[EXERCICES À FAIRE]:
a) D'après le texte sur les marais de la Belle-Henriette, entre quelles localités s'étend cette lagune ?
b) Poursuivez le texte sur les marais de la Belle-Henriette à partir de sa dernière phrase.

A l’origine, loin de la Camargue, le 15 Juillet 1979.

Muni d’une paire de jumelle tout juste héritée de mon grand-père et d’un guide d’initiation aux oiseaux, après une nuit écourtée par l’excitation, je me prépare, du haut de mes 13 années, à vivre ma première grande émotion naturaliste.

Il est 6h00 je sors de la petite maison louée pour les vacances par la famille à la Faute-sur-Mer en Vendée et je gagne la plage. c’est une de ces matinées fraiches ou l’air est léger, je suis seul sur l’immense plage. Les sons que transporte le vent ne sont pas encore emplis des ébats des vacanciers qui fréquenteront la plage dans quelques heures. seuls le bruit des vagues, le crissement du sable et déja les premiers cris d’oiseaux emplissent l’air.

Mes pas me transportent vers le nord le long de la plage. l’ambiance se transforme.

une odeur acre, mais pas désagréable effleure mes narines, cette odeur qui m’est aujourd’hui familière, qui suscite en moi un plaisir étrange et qui est imprimée en ma mémoire comme pouvait l’être celle de la madeleine pour Proust : l’odeur de la vase !

Ces marais que j’ai rejoint par hasard sont ceux de la Belle-Henriette, une lagune qui longe la plage entre la Faute et la Tranche sur mer. Cet espace remarquable n’est alors pas encore protégé, c’est aujourd’hui, fort heureusement, devenu une réserve naturelle.

Des cris aigus brefs et précipités, “kik-kik-kik” un oiseau effronté m’interpelle et volette autour de moi. Pas vraiment confiant, mais pas vraiment distant non plus. Ce n’est que par la suite que je comprendrai que ce comportement était destiné à m’éloigner de poussins probablement dissimulés à proximité.

Je le fixe dans les jumelles et suis stupéfait : des pattes rouges démesurées, le reste du corps est blanc, avec une poitrine légèrement rosée, les ailes sont en revanche d’un noir profond, tout comme le haut de la tête, un trēs long cou, un long bec. Cet oiseau qui pourrait être dégingandé (il s’agit de celui qui a les pattes les plus longues par rapport a son corps) est au contraire d’une incroyable élégance.

[DONNÉES ENREGISTRÉES]:

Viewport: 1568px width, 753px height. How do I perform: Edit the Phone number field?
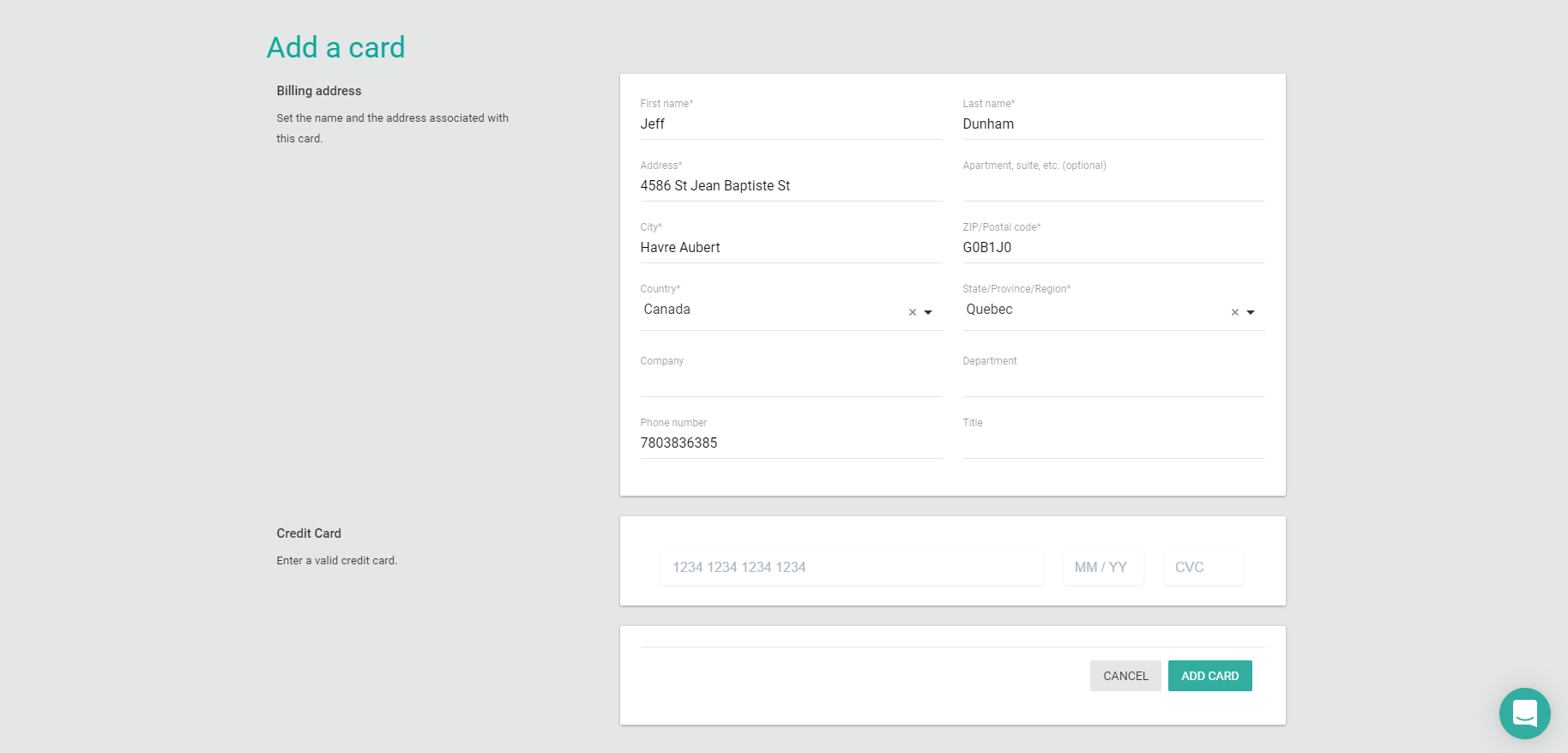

[CORRIGÉ DE L'EXERCICE]:
a) Elle longe la plage entre la Faute et la Tranche-sur-Mer.

b)
Après quelques heures passées à la découverte de quelques autres de ces cigognes miniatures, je finis par chercher a  donner un nom à ces oiseaux.

Je feuillette fébrilement le mini-guide. oui c’est un petit échassier, ça ressemble a des avocettes, mais ça n’en est surement pas : le bec est long et tout a fait droit et non recourbé vers le haut. Mon oiseau reste introuvable ! pourtant, c’est évident a mes yeux, il devrait être à la une de tout guide digne de ce nom.

Un peu frustré de ne pouvoir le nommer, je regagne la maison alors que la plage est envahie par ses nouveaux occupants ruisselants de creme a bronzer, surgissants de la ville et des nombreux campings ėtablis en bordure du marais.

Mais quel est donc cet oiseau étrange ?

J’ouvre le dictionnaire piece essentielle des parties de scrabble familiales, cherche échassier et… mon oiseau est là ! en photo dans le petit larousse : il s’agit d’une échasse blanche ! On ne pouvait mieux la nommer.

Photos Laurent Wittmer -reproduction interdite-

Pour observer l’échasse

L’échasse se nourrit en longeant les berges en picorant à la surface ou au fond de l’eau des larves d’insectes, des coléoptères ou de vers de vase. Il lui arrive parfois de capturer des tétards et petits poissons. La longueur de ses pattes lui permet de s’aventurer là ou la plupart des autres petits échassiers ne peuvent accéder.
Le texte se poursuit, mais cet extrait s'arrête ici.